The fact that nearly three-quarters of Internet sites are English-only has an enormous impact on who is able, or not, to take full advantage of the web as a resource, dictating who is a “have” and who is a “have not”, creating a digital divide.
Not only a digital divide, a financial and economic one as well, since 66% of English Internet sites are dedicated to e-commerce, translated into 2.4 trillion USD. Those who can do, speak English. Those who cannot, do not.
Speaking at the Second Global Seminar on Linguistic Diversity, Globalization and Development in Sao Paulo, Brazil, Kiyo Akasaka, UN Under-Secretary-General for Communications and Public Information stated yesterday that “Creating content in local languages is, and will be, as important as enabling connectivity in order to be able to reach and engage peoples worldwide, whether in economic, political or scientific initiatives”.

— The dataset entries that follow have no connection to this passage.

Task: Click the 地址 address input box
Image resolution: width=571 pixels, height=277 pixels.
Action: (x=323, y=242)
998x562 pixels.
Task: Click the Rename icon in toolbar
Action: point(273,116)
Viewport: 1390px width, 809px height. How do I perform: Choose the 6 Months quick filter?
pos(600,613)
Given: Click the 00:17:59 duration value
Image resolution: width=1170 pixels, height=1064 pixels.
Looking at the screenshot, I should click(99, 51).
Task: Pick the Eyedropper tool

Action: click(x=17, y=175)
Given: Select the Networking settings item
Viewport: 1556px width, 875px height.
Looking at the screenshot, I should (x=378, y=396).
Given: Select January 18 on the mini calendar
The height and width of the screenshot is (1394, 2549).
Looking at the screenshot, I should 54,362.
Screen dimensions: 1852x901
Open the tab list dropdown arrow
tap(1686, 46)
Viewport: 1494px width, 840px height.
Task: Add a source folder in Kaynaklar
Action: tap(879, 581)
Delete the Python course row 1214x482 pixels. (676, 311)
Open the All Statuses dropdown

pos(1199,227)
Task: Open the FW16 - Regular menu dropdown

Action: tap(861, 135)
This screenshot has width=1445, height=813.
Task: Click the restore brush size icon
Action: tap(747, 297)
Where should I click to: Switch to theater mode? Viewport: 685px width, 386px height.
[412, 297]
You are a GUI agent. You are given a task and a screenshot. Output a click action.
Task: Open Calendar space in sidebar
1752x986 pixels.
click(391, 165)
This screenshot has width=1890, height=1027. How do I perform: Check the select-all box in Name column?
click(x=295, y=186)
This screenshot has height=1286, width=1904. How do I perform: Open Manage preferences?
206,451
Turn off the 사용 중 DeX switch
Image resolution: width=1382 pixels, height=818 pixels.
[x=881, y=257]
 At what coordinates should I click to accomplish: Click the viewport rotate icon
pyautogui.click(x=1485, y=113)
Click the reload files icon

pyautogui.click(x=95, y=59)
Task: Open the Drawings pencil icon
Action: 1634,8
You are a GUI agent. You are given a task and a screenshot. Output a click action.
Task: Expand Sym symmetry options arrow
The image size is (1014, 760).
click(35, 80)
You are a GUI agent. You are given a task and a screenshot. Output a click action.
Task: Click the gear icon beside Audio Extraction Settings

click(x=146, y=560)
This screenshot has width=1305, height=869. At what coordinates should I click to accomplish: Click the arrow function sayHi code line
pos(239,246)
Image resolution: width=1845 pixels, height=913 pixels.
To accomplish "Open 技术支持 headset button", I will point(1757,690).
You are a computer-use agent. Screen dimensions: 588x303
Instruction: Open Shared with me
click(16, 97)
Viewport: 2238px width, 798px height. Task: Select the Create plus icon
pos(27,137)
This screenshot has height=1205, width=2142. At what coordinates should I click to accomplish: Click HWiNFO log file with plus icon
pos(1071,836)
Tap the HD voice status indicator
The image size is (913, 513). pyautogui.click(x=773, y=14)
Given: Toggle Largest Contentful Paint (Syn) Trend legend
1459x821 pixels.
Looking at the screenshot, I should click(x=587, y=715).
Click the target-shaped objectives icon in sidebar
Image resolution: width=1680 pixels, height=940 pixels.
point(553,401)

70% of Internet sites are readable only in English, yet only 35% of users are native English speakers. 4% of the world’s population speaks 96% of the world’s languages. 50% of these are expected to die out by the year 2100. Therefore greater linguistic accessibility will not only promote the protection of linguistic inheritance through fostering linguistic diversity but it will also make the Net more democratic and less dominated by the Anglo-Saxonic cultural vector.
Promoting multilingualism at the supra-national and national levels
The UNO intends to promote multilingualism on the Net in a variety of ways. Firstly, the Organization has increased its exposure from the six official languages (Arabic, Mandarin Chinese, English, French, Russian and Spanish) to include Kiswahili (one of the world’s fastest growing languages) and Portuguese in daily broadcasts, and Bangla, Hindi, Bahasi, Urdu and French Creole in weekly bulletins.
Kiyo Akasaka considers that Governments can also do a lot to help at the national level: “Governments need to raise awareness of the importance of generating information in local languages to encourage greater multilingual content and use”. For the UN Under-Secretary-General, they can also pass legislation which protects languages, “calling for the removal of political or other impediments to content on the Internet”.
Finally, the media, especially the online media, must be a tool which fights in the front line, promoting linguistic diversity by publishing in a multitude of languages (especially the dying ones), providing interesting educational resources which will attract readers (games, quizzes), and enhancing e-tools. Among these could be real-time translation tools for internet forums and chat rooms, ensuring that anyone can communicate with everyone in real time.
This is the challenge, this is the future and this will not only bridge the digital divide but will also protect humanity’s heritage.
The challenge is great. Among the 2,000 languages spoken in Africa, several are as yet unclassified, others are sign languages classed as language isolates, while others are whistled so as to communicate over long distances. These would have to be converted to formats recognised by IT.
The point is, if our generations do not do something about it, the digital divide will continue to grow, cultural imperialism will continue to destroy instead of nurture and so many languages and cultures will be indelibly lost. Mankind must have reached a stage where such a scenario is impossible to contemplate.